参考:2004年事故とその後の冒険活動について詳しく掲載されています。
風間深志「バイクは修行。だからラクなことはひとつもない」 | AHEAD magazine
ここで多くのバイク乗りが驚く事実がある。北極・南極・エベレスト・パリダカ・バハ1000と、世界中の極地や砂漠を走り回った風間深志が、実は73歳になるまで日本一周ツーリングを一度もしたことがなかったのだ。2023年秋から始まった連載「風間深志73歳、人生初の日本一周ツーリングへ」はバイク界に大きな話題をもたらした。
「地球の果てには行ったが、自分が生まれた国をちゃんと走ったことがなかった」という事実は、あの風間深志でさえ「まだやっていない冒険がある」ことを示している。これは使えそうです。
もう一つ、風間深志がライダーコミュニティに残した大きな遺産がある。2013年にスタートした「SSTR(サンライズ・サンセット・ツーリング・ラリー)」だ。
- 🌅 ルール: 日の出とともに太平洋側(日本列島の東海岸)をスタート、日没までに石川県・千里浜なぎさドライブウェイにゴールする
- 🏍️ 車種・排気量: 問わない。ルートも自由
- 📅 開催時期: 毎年5月下旬〜6月上旬の約1週間
第1回(2013年)の参加台数はたった127台だった。それが毎年右肩上がりで成長を続け、2025年は12,500台超が参加した。2026年には過去最大規模の14,000台の出走枠が設けられ、今や日本最大のツーリングラリーへと発展している。FIM(国際モータサイクリズム連盟)の「Ride Green」運動としても承認されている。
| 年度 | 参加台数 |
|------|---------|
| 2013年(第1回) | 127台 |
| 2019年 | 3,400台超 |
| 2023年 | 約12,100台 |
| 2025年 | 12,500台超 |
| 2026年(予定) | 14,000台 |
SSTRの最大の特長は「他者との優劣を競わない」点にある。
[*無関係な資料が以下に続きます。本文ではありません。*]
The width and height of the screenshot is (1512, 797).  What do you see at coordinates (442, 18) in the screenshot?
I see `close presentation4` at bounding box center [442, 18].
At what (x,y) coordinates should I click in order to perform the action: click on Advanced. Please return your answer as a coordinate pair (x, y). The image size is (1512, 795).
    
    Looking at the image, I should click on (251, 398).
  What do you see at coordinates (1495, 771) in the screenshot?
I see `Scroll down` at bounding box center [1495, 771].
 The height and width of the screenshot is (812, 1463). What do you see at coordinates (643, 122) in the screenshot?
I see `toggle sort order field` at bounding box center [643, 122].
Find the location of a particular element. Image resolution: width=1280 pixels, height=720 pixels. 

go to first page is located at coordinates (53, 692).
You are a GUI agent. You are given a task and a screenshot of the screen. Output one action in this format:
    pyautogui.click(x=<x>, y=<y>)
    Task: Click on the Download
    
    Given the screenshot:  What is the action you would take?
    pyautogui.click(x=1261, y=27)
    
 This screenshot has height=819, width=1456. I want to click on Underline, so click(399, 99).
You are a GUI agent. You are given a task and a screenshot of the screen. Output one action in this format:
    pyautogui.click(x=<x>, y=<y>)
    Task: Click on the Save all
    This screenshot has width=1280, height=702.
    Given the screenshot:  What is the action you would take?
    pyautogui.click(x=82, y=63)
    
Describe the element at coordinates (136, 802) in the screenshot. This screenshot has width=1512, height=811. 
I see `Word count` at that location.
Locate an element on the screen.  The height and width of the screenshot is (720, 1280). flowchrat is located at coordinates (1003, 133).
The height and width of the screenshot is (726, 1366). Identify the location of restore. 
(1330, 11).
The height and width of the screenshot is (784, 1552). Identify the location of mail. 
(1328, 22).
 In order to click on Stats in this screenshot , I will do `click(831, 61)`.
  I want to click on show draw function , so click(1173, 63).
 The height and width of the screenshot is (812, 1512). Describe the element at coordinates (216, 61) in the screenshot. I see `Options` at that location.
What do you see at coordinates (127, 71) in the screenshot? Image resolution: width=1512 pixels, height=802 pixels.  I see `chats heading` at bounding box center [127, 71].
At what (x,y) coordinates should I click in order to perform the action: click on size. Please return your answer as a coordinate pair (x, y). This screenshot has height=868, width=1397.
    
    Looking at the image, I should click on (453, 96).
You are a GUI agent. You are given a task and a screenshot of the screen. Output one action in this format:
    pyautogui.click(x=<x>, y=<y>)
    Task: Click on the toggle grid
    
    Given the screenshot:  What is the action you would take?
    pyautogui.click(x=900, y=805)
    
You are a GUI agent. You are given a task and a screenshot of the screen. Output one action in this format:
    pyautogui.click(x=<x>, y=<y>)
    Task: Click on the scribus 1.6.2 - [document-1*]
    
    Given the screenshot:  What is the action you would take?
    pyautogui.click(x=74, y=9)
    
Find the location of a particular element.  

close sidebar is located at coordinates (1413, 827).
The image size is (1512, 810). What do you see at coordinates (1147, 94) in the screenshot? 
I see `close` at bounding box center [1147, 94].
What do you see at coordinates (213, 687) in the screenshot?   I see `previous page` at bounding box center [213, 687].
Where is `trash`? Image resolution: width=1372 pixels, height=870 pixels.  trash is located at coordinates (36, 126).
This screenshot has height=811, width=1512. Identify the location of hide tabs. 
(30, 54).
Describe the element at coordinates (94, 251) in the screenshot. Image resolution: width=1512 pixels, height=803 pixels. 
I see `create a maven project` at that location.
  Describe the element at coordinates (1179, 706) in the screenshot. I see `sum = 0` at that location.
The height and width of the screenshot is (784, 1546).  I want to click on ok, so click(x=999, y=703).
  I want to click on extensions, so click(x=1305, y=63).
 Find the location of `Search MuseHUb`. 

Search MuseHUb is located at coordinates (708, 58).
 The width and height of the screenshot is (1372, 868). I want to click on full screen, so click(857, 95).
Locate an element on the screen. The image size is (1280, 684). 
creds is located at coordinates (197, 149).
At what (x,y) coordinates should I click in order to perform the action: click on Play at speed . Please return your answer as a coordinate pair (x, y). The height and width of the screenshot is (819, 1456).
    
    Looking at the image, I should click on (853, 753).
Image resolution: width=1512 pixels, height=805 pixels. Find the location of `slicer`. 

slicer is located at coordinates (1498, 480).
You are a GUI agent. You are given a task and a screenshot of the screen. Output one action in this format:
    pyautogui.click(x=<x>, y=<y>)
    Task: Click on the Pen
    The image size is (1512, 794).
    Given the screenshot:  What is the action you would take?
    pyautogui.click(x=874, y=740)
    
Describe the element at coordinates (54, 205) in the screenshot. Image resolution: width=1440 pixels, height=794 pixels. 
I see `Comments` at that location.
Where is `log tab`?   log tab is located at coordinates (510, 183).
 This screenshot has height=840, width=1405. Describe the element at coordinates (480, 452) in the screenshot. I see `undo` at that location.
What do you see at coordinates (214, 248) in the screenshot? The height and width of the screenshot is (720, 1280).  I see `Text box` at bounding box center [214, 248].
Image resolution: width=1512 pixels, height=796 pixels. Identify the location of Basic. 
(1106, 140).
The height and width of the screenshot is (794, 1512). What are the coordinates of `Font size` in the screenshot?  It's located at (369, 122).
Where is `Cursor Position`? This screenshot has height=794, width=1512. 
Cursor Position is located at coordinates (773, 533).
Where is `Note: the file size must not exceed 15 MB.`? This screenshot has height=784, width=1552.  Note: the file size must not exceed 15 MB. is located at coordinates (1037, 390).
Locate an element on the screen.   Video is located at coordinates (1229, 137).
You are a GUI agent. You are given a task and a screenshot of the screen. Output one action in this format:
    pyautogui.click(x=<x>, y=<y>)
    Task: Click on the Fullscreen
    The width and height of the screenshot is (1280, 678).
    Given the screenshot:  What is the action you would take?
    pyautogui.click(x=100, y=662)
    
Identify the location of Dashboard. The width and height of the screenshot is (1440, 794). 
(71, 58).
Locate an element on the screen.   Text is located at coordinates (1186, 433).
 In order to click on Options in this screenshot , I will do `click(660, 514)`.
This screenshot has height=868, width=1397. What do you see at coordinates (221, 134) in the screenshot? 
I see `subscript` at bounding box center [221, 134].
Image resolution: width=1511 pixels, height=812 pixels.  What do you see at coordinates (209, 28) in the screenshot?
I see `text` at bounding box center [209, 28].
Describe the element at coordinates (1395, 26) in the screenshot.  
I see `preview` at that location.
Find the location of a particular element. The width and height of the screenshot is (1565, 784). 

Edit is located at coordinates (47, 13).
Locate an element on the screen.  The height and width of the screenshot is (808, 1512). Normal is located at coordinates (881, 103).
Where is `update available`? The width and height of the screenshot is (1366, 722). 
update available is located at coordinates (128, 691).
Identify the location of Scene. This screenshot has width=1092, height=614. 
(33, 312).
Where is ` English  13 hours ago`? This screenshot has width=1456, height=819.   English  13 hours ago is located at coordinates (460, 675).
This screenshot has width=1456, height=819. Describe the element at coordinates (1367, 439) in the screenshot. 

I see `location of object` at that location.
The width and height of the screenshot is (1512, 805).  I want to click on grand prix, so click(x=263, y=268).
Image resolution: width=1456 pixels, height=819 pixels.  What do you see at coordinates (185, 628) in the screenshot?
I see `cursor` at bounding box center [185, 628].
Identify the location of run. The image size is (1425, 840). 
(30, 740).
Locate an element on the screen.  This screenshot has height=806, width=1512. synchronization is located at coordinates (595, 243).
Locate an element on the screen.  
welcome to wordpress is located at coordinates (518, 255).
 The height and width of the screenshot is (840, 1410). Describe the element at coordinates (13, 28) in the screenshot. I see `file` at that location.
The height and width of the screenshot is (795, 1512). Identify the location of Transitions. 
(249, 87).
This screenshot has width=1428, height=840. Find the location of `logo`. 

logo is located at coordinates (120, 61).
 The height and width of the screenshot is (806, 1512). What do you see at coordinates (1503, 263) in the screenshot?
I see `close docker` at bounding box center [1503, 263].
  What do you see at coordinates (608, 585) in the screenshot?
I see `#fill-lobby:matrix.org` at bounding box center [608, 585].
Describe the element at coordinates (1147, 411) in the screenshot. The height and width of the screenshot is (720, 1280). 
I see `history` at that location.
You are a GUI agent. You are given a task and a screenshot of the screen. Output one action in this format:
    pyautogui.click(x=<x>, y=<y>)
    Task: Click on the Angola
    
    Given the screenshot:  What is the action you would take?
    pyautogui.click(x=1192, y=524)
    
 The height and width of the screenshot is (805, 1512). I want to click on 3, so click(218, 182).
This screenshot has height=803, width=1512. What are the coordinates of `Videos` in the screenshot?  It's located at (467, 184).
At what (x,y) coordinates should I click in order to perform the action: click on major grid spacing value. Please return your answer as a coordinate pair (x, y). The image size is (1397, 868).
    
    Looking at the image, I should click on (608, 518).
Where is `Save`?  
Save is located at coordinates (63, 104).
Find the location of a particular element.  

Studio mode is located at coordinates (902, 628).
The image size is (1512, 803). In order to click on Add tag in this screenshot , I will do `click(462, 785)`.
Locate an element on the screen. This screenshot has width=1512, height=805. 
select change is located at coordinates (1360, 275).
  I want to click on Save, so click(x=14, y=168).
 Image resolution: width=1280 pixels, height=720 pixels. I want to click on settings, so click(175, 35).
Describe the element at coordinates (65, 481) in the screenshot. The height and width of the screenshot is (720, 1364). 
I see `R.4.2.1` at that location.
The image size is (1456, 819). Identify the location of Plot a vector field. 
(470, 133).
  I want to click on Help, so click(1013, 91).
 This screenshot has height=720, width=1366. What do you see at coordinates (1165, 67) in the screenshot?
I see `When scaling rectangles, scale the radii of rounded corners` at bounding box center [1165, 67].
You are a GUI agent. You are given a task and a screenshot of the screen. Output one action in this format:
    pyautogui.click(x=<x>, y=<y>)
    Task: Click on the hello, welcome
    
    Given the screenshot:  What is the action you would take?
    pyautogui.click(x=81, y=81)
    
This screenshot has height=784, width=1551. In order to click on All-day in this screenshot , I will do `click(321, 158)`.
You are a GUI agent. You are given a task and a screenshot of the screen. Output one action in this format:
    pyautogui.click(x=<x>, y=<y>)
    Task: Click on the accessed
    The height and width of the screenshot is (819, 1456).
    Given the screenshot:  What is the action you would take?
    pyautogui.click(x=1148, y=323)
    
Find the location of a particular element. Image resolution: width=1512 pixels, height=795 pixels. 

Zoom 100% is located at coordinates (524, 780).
決められた1日の中で、自分なりのルートと冒険を作る。スタートの太陽を背に受けて、日没の千里浜を目指す。この「自分だけの冒険」という発想こそ、風間深志のバイク哲学が凝縮されたイベントだと言える。日本全国47都道府県・17歳から82歳の参加者が集う、バイク乗り最大の祭典となっている。
参考:SSTRの開催要項・ルールについての公式情報はこちら。
風間深志が50年以上にわたってバイクに乗り続けてきた中で、繰り返し語ってきた言葉がある。「バイクは自然とつながるための媒体だ」というものだ。エンジンを積んだ乗り物でありながら、五感をフルに使って自然と直接触れ合えるのがバイクの本質だと彼は言う。
クルマが「どこまでも行ける」乗り物だとすれば、バイクは「どこまでも行きたくなる」乗り物だ。これが基本です。風間はそう表現している。走れば走るほど地平線の先を見たくなる。その欲求こそがバイクの魅力の核心であり、彼が北極・南極・エベレストへと向かわせた原動力でもあった。
「ラクと楽しいは違う」というのも、風間の一貫したメッセージだ。バイクは雨も風も暑さも寒さも全身で受け止める乗り物で、快適さを求めるなら他の選択肢がいくらでもある。それでもバイクを選ぶのは、不快の中にある充実感と、自分が生きていることへの実感を求めているからだ。
意外ですね。世界の極地を制覇した冒険家が最後に選んだのは「日本一周」という身近な旅だったという事実は、改めて「冒険」の本質を教えてくれる。遠くへ行かなくても、まだ走っていない道は山ほどある。日帰りツーリングでも、いつもと違うルートを選べばそこに小さな冒険が待っている。
- 🗺️ 地平線を意識する走り方: いつもの道ではなく、視界が開ける峠や海沿いの道を選ぶ
- 🌄 時間を変える: 日の出前に出発するだけで、同じ道が別世界になる
- 📍 「まだ行っていない場所」をひとつ決める: 風間が語る冒険の最小単位は「一歩を踏み出すこと」
風間深志は今も走り続けている。障害を抱えながらも止まらない彼の姿は、バイクに乗るすべての人に「まだここから始められる」というメッセージを発し続けている。バイクに乗り始めた頃の、あの地平線を見たくなる感覚を、もう一度思い出してほしい。それが原点です。
参考:風間深志のバイク哲学とその言葉が深く掘り下げられています。